Most people still think Large Language Models (LLM) like ChatGPT are best used for creative writing. While these applications can be helpful, they often yield mediocre results.
What if I told you that AI's real magic lies in its ability to perform menial, data-intensive tasks faster, cheaper, and more accurately than humans? Let me take you on a journey through a recent client experience that showcases AI's power in solving real, messy business problems.
A travel sector client approached me with a treasure trove of customer data from a questionnaire. They wanted to analyze responses to client questionnaires to determine travel destination trends, but they faced a massive, chaotic wall of messy text that resisted all attempts at analysis.
There were a variety of issues:
Volume: Tens of thousands of free-text responses. Imagine trying to manually extract country names from prose text responses a thousand times over.
Variety of Spellings: Take "Cambodia" for example. We found it spelled 15 different ways! Here's a taste:
Now multiply this chaos across every country mentioned.
Outdated or Inaccurate Names: “Burma” instead of “Myanmar,” “Zanzibar” instead of “Tanzania.”
Irrelevant Information: Responses like "I don't know yet" or "First we go to Germany, then we are thinking of flying directly to LA".
Multiple Countries in One Response: "Thailand Malaysia Laos Vietnam Phillipinen Indonesien".
Abbreviations and Language Variations: "USA" vs. “United States of America,” “Zanzibar” vs. “Sansibar.”
Can you feel the data analyst's headache forming? Unfortunately, this is the reality of raw, human-generated data – messy, inconsistent, and resistant to traditional analysis methods.
Before we dive into our AI-powered solution, let's consider the typical approaches many businesses might take:
Manual Processing: You could have an employee painstakingly standardize each entry. However, that would be slow, expensive, and prone to human error.
Outsourcing to Freelancers: Freelancer Platforms like Fiverr or Upwork have many freelancers who technically could do the project, but you'd still need to control their quality to ensure consistency.
Now, let's explore how we tackled this challenge using AI, providing a framework you can adapt to your own data processing needs.
Data Preparation: Respect Privacy, Reduce Risk Before proceeding, we scrubbed the data of personally identifiable information (PII). This isn’t just about complying with data protection laws—it's about being a responsible steward of clients’ information.
Initial Data Assessment: Showing AI the Ropes We selected about 10 of the most complex examples from our data set. Think of this as giving our AI a crash course in the messiest parts of our data problem. We're not just throwing data at the machine – we're curating a learning experience.
Prompt Engineering: AI Teaching AI In an innovative twist, we used one AI model (Claude) to generate instructions for another (ChatGPT). The result was a robust set of guidelines tailored to an LLM’s expectations.
Quality Check: Trust, but Verify We tested our AI solution on a sample set, meticulously checking its work.
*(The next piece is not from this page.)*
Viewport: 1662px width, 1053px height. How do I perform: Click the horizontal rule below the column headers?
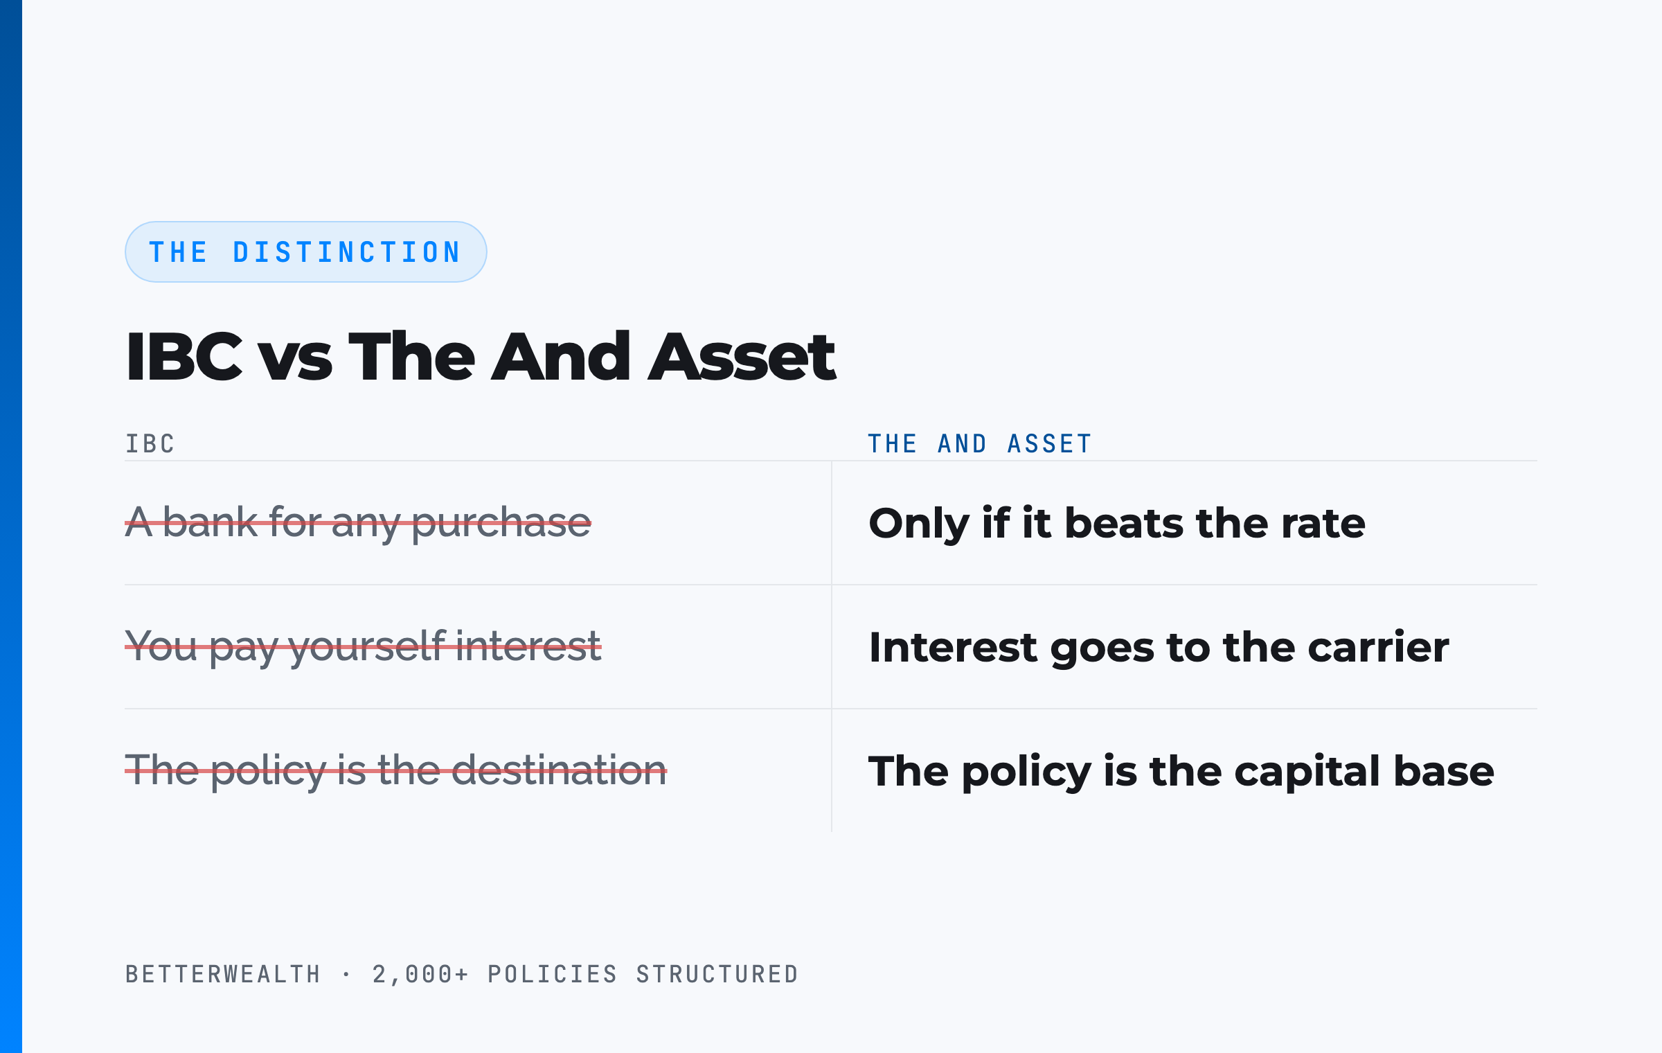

This isn't about blindly trusting the machine but refining and perfecting its approach. We're teaching the AI to learn from its mistakes, just like we would train a human team.
Error Handling: Embracing Uncertainty We defined clear protocols for how the AI should handle uncertainties or errors. Should it make a best guess? Flag for human review? This step balances efficiency with accuracy, ensuring our AI knows when to ask for help.
Scaling the Solution: From Sample to Tsunami After training and testing our AI, we created a script to process the entire dataset in batches using the OpenAI API.
By leveraging AI for this data processing task, we achieved results that would make any business leader sit up and take notice:
Look beyond the AI hype: AI's true power often lies in automating tedious tasks, not just in creative applications. It's not about replacing human creativity but augmenting human capabilities in data-intensive tasks.
Identify your data bottlenecks: Look for areas in your business where messy or inconsistent data hinders decision-making. These are prime candidates for AI-powered solutions.
Start small, then scale: Begin with a sample set to refine your AI approach before processing larger datasets. It's about building confidence and competence before tackling your biggest data challenges.
Combine AI models for superior results: Different AI tools can work together to create more robust solutions. Don't be afraid to mix and match AI capabilities to solve complex problems.
Prioritize data privacy and security: Always consider data protection regulations when working with AI and customer data. Responsible AI use builds trust with your customers and protects your business.
Automate for the future: Once set up, AI-powered data processing can continue to deliver value as you collect new data. It's an investment in ongoing efficiency and insights.
Embrace the learning curve: Understanding and implementing AI solutions may seem daunting, but the potential rewards in efficiency and insight are immense. It's about evolving your business for the AI age.
Focusing on these practical applications of AI can unlock significant efficiencies in your business operations. The key is to identify the right problems—those repetitive, data-heavy tasks that are bogging down your team—and apply AI strategically to solve them.